In spite of leader in the high-end CAD, CAE, CAM segment, Rolta India Ltd enjoys a low PE multiple of a mere 15. Riding high on the software mania, the scrip had moved up from Rs 114 to touch a 52-week high of Rs 161. But the company's decision to become an Internet Service Provider (ISPs) has had an negative impact on the stock. The scrip has now fallen to Rs 138, providing bargain hunters an excellent opportunity to enter for long-term gains.Rolta was established in 1982. The company identified CAD/CAM as its niche area. It's software business has a strong backing of Intergraph Corporation, USA, which is its technical collaborator. Intergraph is the worldwide leader with in this field with a 90 per cent market share in the development of interactive graphic systems. This has given Rolta a clear monopoly in the domestic market for CAD/CAM products and also rights for selling Intergraph machines.
Rolta also manufactures/markets computer hardware. Historically, Rolta growth rate has been low as it wasinitially in the computer hardware business and was slow in tapping the software business. The scene is now changing fast. Rolta does not enjoy a good investor confidence as the promoters have been involved with various finance companies during the stock market boom. But the valuations are attractive as the company has a huge potential for growth. Lack of investor understanding of the business is also another reason for the company's low rating. Entry into the ISP business has also affected valuations as it is likely to put pressure on margins in the near future.

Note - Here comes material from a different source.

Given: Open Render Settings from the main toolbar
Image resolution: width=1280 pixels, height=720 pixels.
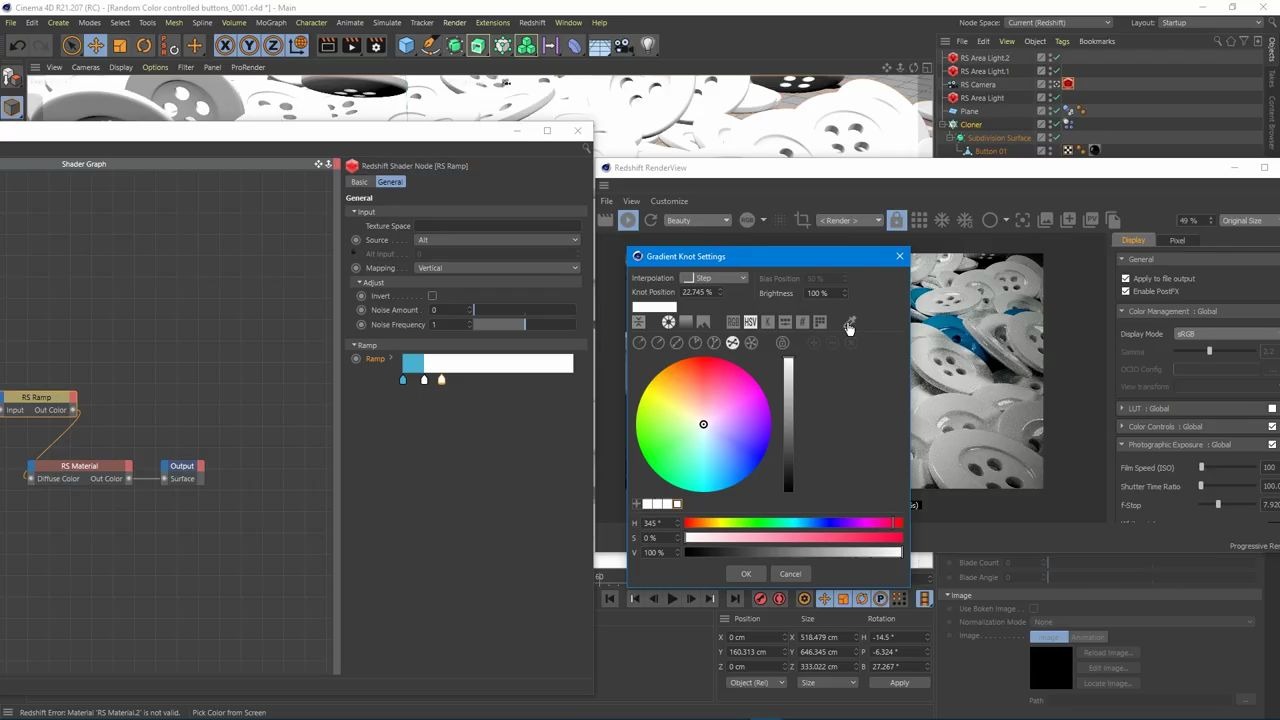Looking at the screenshot, I should (375, 45).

For the six-month period ended June 30, 1999, the company posted a 36 per cent jump in sales turnover, while net profit increased by 46 per cent. Due to the improved performance in the first-half of 1999, annualised earnings per share has increased from Rs 7.42 to Rs 10.64. Long-term prospects are encouraging as the company is in a niche area, which is growing at a fast pace. The company is giving a thrust to exports of CAD/ CAM/ GIS solutions,which have higher margins and better prospects. Competition, especially from local players, is minimal. As far as the hardware business is concerned, the margins will continue to be under pressure as there is major undercutting in the price of hardware products.
Fifty per cent of the company's revenue comes from government and PSUs. The defence and forest department are highly dependent on the company's CAD/ CAM/GIS products. Rolta has also entered into mapping and data conversion in a big way for the export market. This involves building sophisticated mapping systems for telecommunication, power, gas and government utilities and linking them to intelligent databases on various platforms.
The company has collaborated with ALLTE, a US-based telecom company, to convert telephone exchange records into Unix/Oracle database. This has helped Rolta to receive orders from Hong Kong Telecom and the Government of Saudi Arabia.
With the launch of its Internet services, RoltaNet in Mumbai Rolta will join the fastsaturating ISP market, already dominated by MTNL and VSNL. The latter has 40 per cent of the market with a subscriber base of one million. Private players include Satyam, with a base of 40,000 subscribers.
Rolta has alliances with Microsoft, Computer Associates, Integraph, Lucent, Intel and Cisco for acquiring the necessary infrastructure for this service. Initially, the company will use VSNL's gateway, but plans to set up its own gateway by next year. However, on the price front, it could be tough for the company to take on state-owned entities like VSNL and MTNL. It will need a subscriber base of 30,000-40,000 to break-even.